Hi, I just wanted to know is getting a 4 year Bachelor's degree in culinary arts worth it, or should i settle for an Associate degree. I would think that chefs prefer hiring graduates with a Bachelor's . . .but I am became rather perplexed when I found out that CIA, one of the most reputable culinary institute in the US, doesn't even offer a Bachelor's in culinary arts, and that made me then think that the extra two years isn't really necessary. 
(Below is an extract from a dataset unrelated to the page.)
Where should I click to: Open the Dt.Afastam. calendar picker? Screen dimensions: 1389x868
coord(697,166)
So really, would the chefs/restaurant owners out there seriously weigh the extra two years?

Thanks


----------



## cookintim (Apr 30, 2004)

Uh, the CIA does offer a bachelor's. Not sure where you heard that.


----------



## psychobihn (May 5, 2004)

Wow. Bad mistake, I checked CIA's website itself and yes, it does offer a bachelor's. I was misinformed by 2 sources while browsing for culinary schools: http://www.culinaryschools.com/schools/249.html
and the data given at the collegeboard; http://apps.collegeboard.com/search/...92&profileId=7

Gotta be more careful next time.

Thanks buddy


----------



## quinntech01 (Jun 1, 2004)

Ok first off, let me say that im only a jr. in highschool right now. I am taking culinary arts at a technical school in my county. I also plan on applying to the CIA. Like you said, its one of the best. They dont offer a bachelors degree in Culinary Arts. I plan on getting that no matter where i go. Right now, in the Culinary World out there, you cant get anywhere with out a Bachelors. Associates doesnt get you anything. I took courses over the summer at J&W. And one of the chefs said if you get an associates, dont plan on going much farther then sous. Or something along those lines. It would be a smart choice to go for your Bachelors rather then associates. Itll be worth it later down the road. And i dont mean to sound like im an upstart. But thats just what i would do. 
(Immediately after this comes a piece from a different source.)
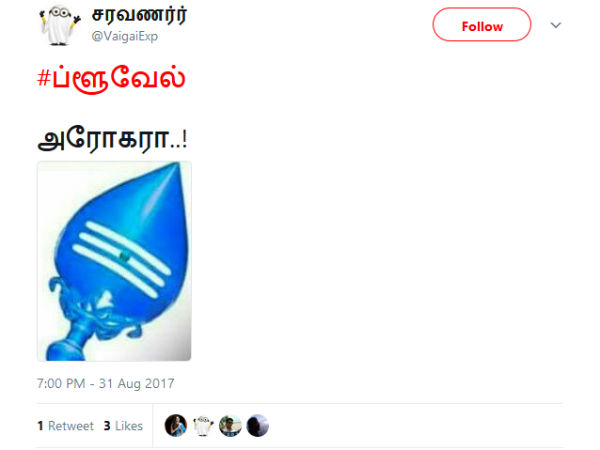This screenshot has height=450, width=600.
Task: Open liker avatar of man at beach
Action: coord(230,425)
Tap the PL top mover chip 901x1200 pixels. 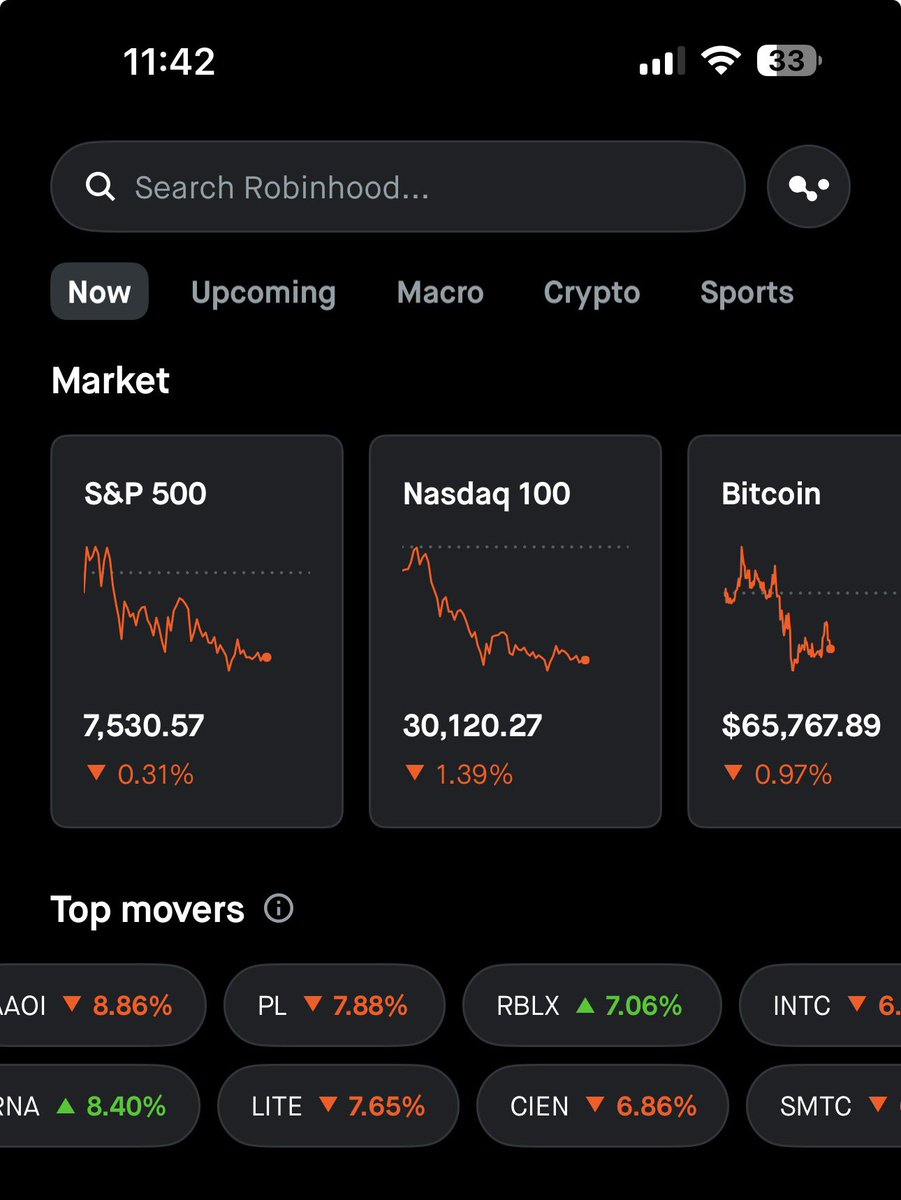(334, 1005)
I hope i helped you out some.


----------



## greg (Dec 8, 1999)

Once again, CIA *does* offer a bachelor's degree in culinary arts. As to how far you can go in the culinary world with only an associates, it's really up to the individual and their inherent intelligence, talent and drive. It doesn't necessarily depend on the level of education. The foodservice industry is still very much a meritocracy. That J&W chef is telling you otherwise most likely because it benefits J&W.


----------



## someday (Aug 15, 2003)

Wow. That is HORRIBLE advice. Many of the top chefs in the nation, and world, never went to cooking school. I think you'd find many chefs would be more impressed with hard work ethic and skills than pure book knowledge. Not saying that a BA isn't worth it, or isn't a good thing, but it's hardly a surefire path to sucess. 

You could have a bachelors degree, but if you can't handle having 6 pans on the burner, 3 in the oven, and a full slider full of tickets than no amount of book knowledge can save you.
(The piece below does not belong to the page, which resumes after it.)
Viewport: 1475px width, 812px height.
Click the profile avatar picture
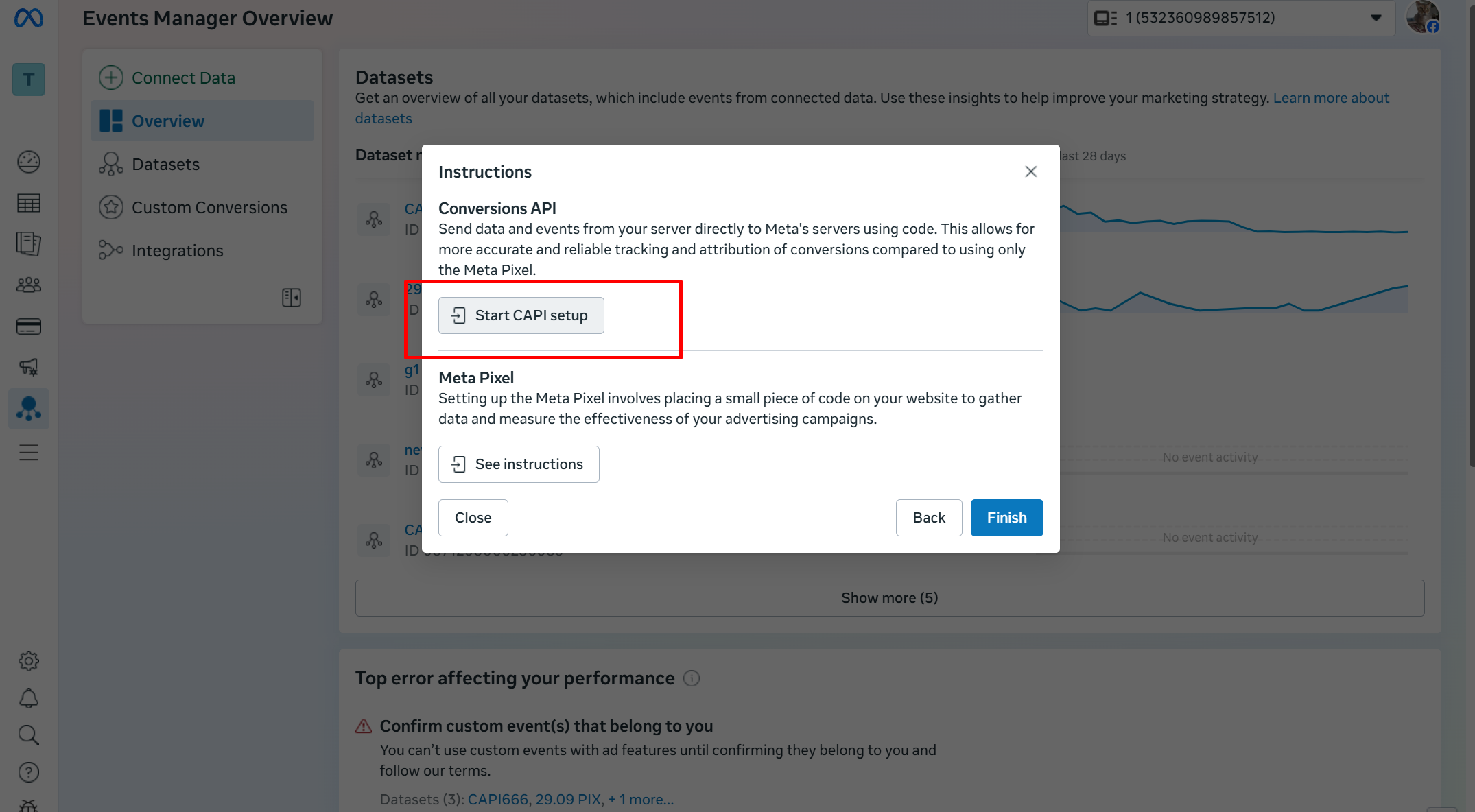(x=1422, y=17)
Sounds like that chef was BSing you.

~Someday


----------



## quinntech01 (Jun 1, 2004)

that is possible. But, tell me this, if you were the head chef or, a resturaunt mang. would you take a CIA graduate with an Associates Degree over a Bachelors?

But you guys are correct, no book in this intire world will teach you anything. Just terms. Hands On is what counts. So you are right there. Bare with me guys, im learning this stuff every day.


----------



## greg (Dec 8, 1999)

Maybe, maybe not. There was a CIA bachelor's program graduate on Cheftalk at one time. Then there is Nicko, who went through the two-year program. If both of them walked in my door looking for a job, Nicko would get the job (that I should be so lucky). But, I am just answering your question as you asked it; many more factors come into play than just education in the hiring process. I look at experience, work history and attitude before I look at the level of education. All things being equal, though, whether you are 20 years old and have an associates or 22 years old and have a bachelors, you're going to have the same job title: line cook.


----------



## mikeb (Jun 29, 2004)

I wouldn't hire any graduate of any school unless they had some real experience to back it up. The best cooks I've worked with in this industry did not come out of any culinary schools (however some of the worst cooks I've worked with are from culinary school).


----------



## mikefly (Jul 30, 2005)

hey,
why dont you get out of high school and get a job in a kitchen becuse mikeb is correct no expierence no job dont care how many years you go to school


----------